Sounds great, Leandro! Are you all eating out, or at someone's house and whose? I had several "first family dinners" with hubby's large family, as I met a number of them in smaller groups at different times. All there knew we were gay lovers, so we didn't have that to conceal. One was at a restaurant, one at a home during a big "family day" gathering, and a couple at my partner's sister's home, one of which included a birthday party for a young relative.
His parents are gone now, but his surviving sister & brother are the most important in the whole family, especially the older brother who's like the patriarch. And a grumpy old homophobe at times I was told, that some were afraid of. So naturally I targeted him for special attention, and talked antique cars with him, which I had learned were a big hobby of his. I think a gay guy talking knowledgeably about cars surprised him.
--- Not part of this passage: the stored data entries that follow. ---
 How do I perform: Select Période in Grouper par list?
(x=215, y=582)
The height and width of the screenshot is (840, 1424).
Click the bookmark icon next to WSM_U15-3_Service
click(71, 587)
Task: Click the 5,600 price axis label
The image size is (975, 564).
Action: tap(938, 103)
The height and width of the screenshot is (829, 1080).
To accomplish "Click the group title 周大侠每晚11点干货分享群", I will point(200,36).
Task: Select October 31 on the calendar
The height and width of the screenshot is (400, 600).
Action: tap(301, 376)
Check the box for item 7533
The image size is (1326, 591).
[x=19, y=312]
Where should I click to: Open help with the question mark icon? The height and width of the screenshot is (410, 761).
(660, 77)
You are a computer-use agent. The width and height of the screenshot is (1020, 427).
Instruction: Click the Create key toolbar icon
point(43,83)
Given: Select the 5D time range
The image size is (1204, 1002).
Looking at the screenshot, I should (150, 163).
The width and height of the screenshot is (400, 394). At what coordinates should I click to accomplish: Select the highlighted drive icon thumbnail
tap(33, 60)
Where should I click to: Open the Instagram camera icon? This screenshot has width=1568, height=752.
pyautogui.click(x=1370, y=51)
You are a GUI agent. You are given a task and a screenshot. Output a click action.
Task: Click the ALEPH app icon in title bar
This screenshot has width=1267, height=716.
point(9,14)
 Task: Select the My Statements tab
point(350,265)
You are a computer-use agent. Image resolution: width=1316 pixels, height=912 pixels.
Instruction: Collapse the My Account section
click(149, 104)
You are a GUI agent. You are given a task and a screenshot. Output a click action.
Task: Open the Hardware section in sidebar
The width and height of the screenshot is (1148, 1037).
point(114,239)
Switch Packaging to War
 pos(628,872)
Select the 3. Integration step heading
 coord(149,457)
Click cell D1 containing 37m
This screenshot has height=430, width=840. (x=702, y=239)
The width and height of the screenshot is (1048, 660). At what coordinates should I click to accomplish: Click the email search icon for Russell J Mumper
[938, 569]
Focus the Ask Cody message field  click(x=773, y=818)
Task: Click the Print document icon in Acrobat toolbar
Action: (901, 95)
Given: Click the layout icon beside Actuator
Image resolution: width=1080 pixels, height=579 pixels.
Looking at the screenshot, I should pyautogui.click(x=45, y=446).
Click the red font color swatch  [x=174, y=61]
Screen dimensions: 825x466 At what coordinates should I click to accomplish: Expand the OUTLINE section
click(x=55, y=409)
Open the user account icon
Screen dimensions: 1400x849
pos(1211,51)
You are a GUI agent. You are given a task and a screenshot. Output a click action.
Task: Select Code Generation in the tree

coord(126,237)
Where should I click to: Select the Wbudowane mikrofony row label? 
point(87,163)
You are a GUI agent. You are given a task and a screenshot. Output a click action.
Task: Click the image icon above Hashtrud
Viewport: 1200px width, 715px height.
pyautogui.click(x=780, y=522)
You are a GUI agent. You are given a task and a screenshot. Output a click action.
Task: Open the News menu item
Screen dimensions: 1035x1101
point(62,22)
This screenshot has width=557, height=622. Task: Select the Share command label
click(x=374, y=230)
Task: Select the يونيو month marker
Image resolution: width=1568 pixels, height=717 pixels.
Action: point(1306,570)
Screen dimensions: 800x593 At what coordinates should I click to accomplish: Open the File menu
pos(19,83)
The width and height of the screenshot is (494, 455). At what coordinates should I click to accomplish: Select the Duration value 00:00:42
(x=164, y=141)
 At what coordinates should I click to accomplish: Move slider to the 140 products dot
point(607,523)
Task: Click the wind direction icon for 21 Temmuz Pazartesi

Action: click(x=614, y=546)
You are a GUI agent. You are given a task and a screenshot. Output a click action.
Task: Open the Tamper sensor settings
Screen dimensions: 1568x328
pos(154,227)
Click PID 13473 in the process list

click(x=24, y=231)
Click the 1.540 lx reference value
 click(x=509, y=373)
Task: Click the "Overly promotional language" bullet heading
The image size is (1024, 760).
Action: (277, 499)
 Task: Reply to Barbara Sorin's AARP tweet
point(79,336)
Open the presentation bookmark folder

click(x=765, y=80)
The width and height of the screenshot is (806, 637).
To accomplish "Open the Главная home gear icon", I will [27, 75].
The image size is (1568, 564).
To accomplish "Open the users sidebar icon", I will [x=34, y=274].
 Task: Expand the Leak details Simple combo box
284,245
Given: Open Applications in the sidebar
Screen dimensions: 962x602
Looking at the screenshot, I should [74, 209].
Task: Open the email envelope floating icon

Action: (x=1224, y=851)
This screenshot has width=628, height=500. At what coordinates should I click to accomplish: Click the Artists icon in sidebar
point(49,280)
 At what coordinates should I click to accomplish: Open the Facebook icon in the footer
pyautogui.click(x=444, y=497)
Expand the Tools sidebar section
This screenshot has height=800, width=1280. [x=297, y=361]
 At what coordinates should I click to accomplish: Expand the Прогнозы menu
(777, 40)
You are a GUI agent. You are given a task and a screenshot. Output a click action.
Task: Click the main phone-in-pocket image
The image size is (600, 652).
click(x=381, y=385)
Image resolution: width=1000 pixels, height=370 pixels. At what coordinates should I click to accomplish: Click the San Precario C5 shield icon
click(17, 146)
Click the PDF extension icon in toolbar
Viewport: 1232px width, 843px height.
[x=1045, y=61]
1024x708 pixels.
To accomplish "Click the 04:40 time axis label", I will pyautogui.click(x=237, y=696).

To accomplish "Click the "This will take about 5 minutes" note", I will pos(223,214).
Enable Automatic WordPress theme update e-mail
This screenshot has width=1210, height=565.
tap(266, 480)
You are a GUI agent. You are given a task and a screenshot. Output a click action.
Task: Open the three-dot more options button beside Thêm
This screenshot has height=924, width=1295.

We're good friends now, talk on the phone, he invites us both to his vacation place down here, always insists we have dinner together with them when he comes down from out of state.
I suppose the one thing I did at the home dinners was to ask how I could help, which turned out to be taking over the drink duties for everyone before dinner, while the host(s) remained busy in the kitchen. Not sure if any of your family will drink and your BF is comfortable mixing simple cocktails, but even serving Cokes works.
The idea is for him to be seen acting almost like family already, in a comfortable interactive situation, doing his part to keep everyone entertained, attentive and gracious. The conversation will flow from there.
And BTW, since I knew my partner's sister loves formality, even doing tent cards at each place setting, I offered to provide cards I designed & printed from my computer for our first dinner there. She was thrilled when I brought them, telling everyone who had done them, only now I still have to make them for every one of her dinners ever since. She phones or emails me the names, and I have to get the cards up to her place some 30 miles away. Oh, well, that's what happens when you become family...
At the restaurant, which this different set of family members knew & liked but I hadn't been to before, I made sure to compliment their choice of places, and consult them about the menu items. As with serving the drinks, "functional interaction" is a great way to get to know people and to bond in a natural way, without resorting to awkward forced conversations.
Also, before dinner my partner & I (I think still just BFs then) had privately discussed how we would handle the check afterward, and if I should get bottles of wine for the table, and so forth. He knew his family's habits and preferences, and it's better to have some of this "rehearsed" beforehand to lessen the chance of any clumsy moments later, especially regarding money. And naturally we both made sure we had plenty of cash & in what amounts, for valet parking & tips, etc, and our cards with us.
Well, that's quite a lot of words, if not too much specific advice. On the matter of general socializing skills I'll assume you guys know those already. Good luck and have fun!